SUPPLIED ENTRIES →

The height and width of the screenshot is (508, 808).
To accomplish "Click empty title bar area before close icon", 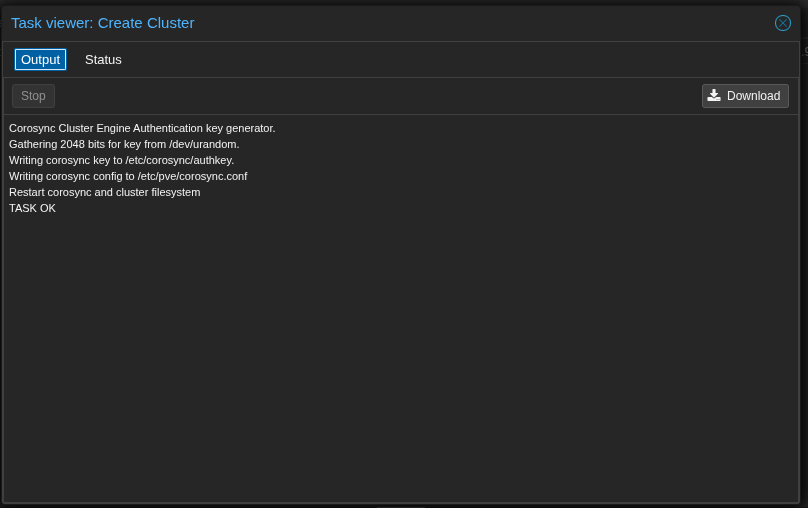I will pyautogui.click(x=500, y=23).
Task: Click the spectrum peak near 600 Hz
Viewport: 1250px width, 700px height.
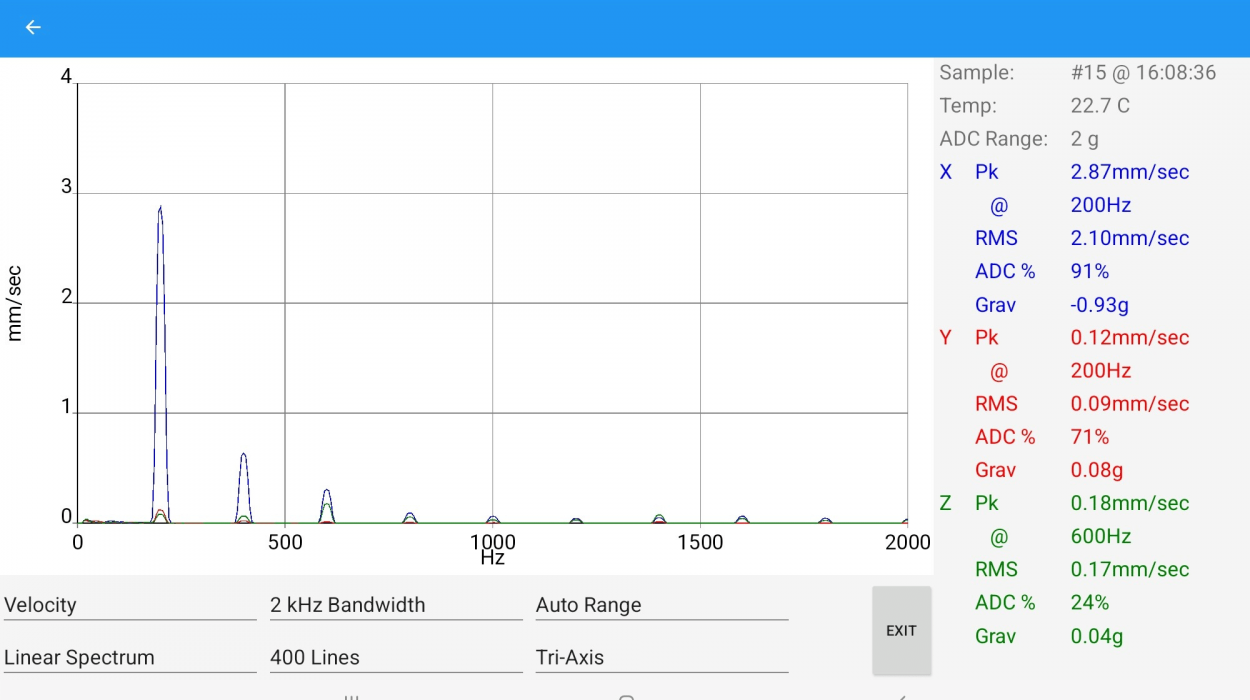Action: (x=326, y=493)
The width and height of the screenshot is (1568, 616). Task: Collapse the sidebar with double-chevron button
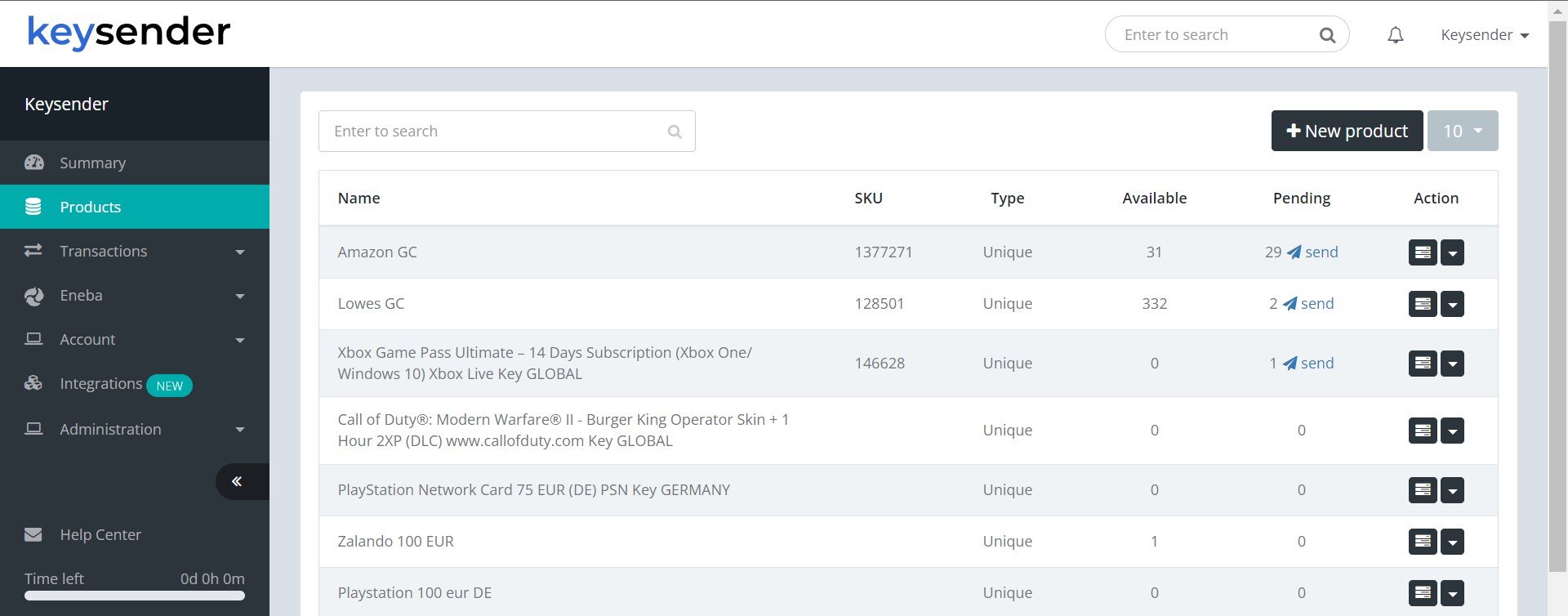(237, 481)
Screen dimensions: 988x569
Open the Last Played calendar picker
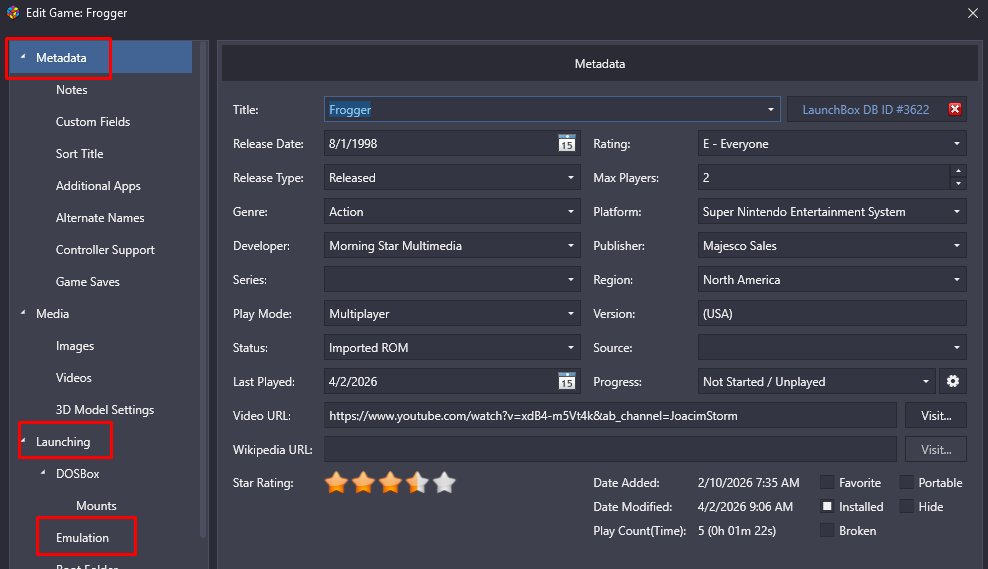click(566, 382)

WHAT THE TASK REQUIRES →
Output exactly the lines above that lie between the line with "Task: Click the spectrum peak near 600 Hz" and the line with "Screen dimensions: 988x569", those two lines included, and no pictures.

TASK RESPONSE →
Task: Click the spectrum peak near 600 Hz
Viewport: 1250px width, 700px height.
Action: (x=326, y=493)
The width and height of the screenshot is (1568, 616). Task: Collapse the sidebar with double-chevron button
(237, 481)
Screen dimensions: 988x569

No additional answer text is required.